I would propose that in the furor over Wall•E, there is no complexity. There is no understanding. There is just what seems an easy complaint.
And this leads us back to the question considered at the outset: Is there only one way to view art?The outcry of the obese suggests that there is only one way to view Wall•E. And that way is to misconstrue the story in order to justify misdirected anger. Certainly, in our modern era of unrealistic expectations, it is easy to see how our neighbors of enhanced girth might be reaching their wits’ end. Even the notoriously perfect Wakefield twins of Sweet Valley High have shrunk, from size six to four in the updated series. (And, we might note, they’re sort of skanked out, looking more like Harlequin temptresses than icons of prudish innocence.) Lingerie models, video vixens, beer girls, coffee drinkers … the cultural expectation of Barbie-doll women is at least as disgusting as it is unhealthy. But nothing about this idiotic trend worshiping silicone and anorexia should warrant a further sacrifice of the intellect.
Compared to the actual story told in Wall•E, the condemnation from the obesity advocates just doesn’t hold up. We must overlook the presence and depiction of a real culprit—a corporate CEO who is not grotesquely overweight—in order to pronounce the descendants of those who actually trashed the planet villains. We must ignore the actions of the Axiom’s pampered interstellar outcasts in order to cast them as tools of some sinister plot by Pixar to denigrate the obese. And, certainly, we must dismiss the film’s glaring testament against unchecked consumerism in order to accept that the film simply perpetuates stereotypes.

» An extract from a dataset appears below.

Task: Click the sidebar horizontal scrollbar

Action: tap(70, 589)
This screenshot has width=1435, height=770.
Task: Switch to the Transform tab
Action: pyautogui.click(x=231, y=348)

Over at New York Magazine, Dan Koin and Lane Brown give the question what seems fair consideration:
Fat people don’t cause the destruction of Earth in Wall-E, and aren’t the villains of the movie; hundreds of years of life spent in zero-gravity space has caused the human race to be fat. But … will that make a difference to the average moviegoer, or will they just laugh at the fatties?
We’d like to think that Pixar will treat this as deftly as it’s treated previous sensitive issues in its movies, such as tragic toy-to-toy surgical grafting and anti-rodent discrimination in the kitchen. Surely we won’t find ourselves in the theater tomorrow night, feeling vaguely guilty as the audience screams with laughter during the moment when … a totally fat guy falls off his chair and rolls around like a turtle on his back, right?
And, yes, sometimes it is funny to watch hundreds of overweight people wallow around on the floor like manatees on a carnival ride as the (obese) captain fights for control of the spaceship and the very future of the human species. Especially when—as the complaint seems to ignore—amid the chaos, they manage to do the right thing, like protecting imperiled babies and the seemingly sacred evidence that it is, after seven centuries, time to go home. It’s an excellent scene that transcends the shallow and selfish complaints.
The thinnest thing about this controversy is the outrage itself.